The US dollar extended its advance on Friday, climbing to fresh multi-week highs. Markets will likely react with more volatility to the upcoming data.
The December nonfarm payrolls report could be pivotal for shaping expectations around monetary policy in 2026.
Forecasts point to a job growth of around 60,000, slightly below the previous 64,000 reading. Any material deviation from expectations could inject volatility into both forex and bond markets.
US treasury yields were broadly climbing ahead of the data, with the 10-year yield near 4.19%, supporting the dollar. Weaker-than-expected payrolls print would likely reinforce expectations for a more dovish Fed path next year, weighing on both the dollar and yields, while a stronger reading could challenge rate-cut expectations and provide further support to both.
Data released on Thursday painted a mixed picture of the US economy. Initial jobless claims rose modestly to 208,000, below expectations, while continuing claims increased more than expected.
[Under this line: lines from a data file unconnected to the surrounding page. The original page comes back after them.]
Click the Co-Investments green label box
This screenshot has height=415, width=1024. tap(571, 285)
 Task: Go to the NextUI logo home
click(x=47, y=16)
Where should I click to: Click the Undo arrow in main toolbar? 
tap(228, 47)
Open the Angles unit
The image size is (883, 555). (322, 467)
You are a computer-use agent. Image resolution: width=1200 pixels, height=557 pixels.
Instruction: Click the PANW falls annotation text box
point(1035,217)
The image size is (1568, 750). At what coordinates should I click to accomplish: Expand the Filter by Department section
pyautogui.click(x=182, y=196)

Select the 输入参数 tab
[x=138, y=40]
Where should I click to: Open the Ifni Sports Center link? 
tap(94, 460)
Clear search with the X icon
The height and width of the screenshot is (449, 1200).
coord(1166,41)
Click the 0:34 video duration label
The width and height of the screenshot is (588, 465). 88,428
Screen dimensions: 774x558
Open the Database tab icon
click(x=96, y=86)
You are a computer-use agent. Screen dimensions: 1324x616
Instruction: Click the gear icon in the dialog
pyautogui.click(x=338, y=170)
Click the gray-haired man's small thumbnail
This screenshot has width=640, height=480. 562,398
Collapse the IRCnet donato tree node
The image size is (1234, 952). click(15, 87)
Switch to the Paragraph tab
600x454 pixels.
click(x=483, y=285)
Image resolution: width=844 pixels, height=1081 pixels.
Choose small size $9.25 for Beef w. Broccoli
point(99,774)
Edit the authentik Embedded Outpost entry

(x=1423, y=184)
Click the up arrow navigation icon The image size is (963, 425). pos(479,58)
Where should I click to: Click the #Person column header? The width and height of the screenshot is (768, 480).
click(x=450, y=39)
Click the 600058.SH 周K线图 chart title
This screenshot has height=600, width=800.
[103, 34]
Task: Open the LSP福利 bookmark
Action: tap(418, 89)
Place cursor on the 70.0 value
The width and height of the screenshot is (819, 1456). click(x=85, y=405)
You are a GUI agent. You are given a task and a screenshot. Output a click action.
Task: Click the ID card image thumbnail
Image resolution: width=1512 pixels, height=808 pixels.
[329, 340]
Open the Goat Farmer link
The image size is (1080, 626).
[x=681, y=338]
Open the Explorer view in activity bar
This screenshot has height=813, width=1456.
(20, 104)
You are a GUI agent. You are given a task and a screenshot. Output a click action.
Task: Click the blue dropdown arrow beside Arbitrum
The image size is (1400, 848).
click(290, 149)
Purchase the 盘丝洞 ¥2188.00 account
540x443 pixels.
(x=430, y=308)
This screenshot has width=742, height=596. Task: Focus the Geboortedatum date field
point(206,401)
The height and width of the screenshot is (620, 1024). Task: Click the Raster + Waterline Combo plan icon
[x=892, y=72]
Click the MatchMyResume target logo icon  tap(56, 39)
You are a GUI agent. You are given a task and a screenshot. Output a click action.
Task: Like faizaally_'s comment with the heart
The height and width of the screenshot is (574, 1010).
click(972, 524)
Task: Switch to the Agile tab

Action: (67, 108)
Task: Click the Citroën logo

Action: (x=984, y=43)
Meanwhile, the US trade deficit narrowed sharply to USD 29.4 billion in October.
Investors are also monitoring a potentially market-moving legal development. The US Supreme Court is expected to rule on whether President Donald Trump can invoke the International Emergency Economic Powers Act (IEEPA) to impose tariffs without congressional approval. The outcome adds another layer of uncertainty and could amplify market swings later in the session.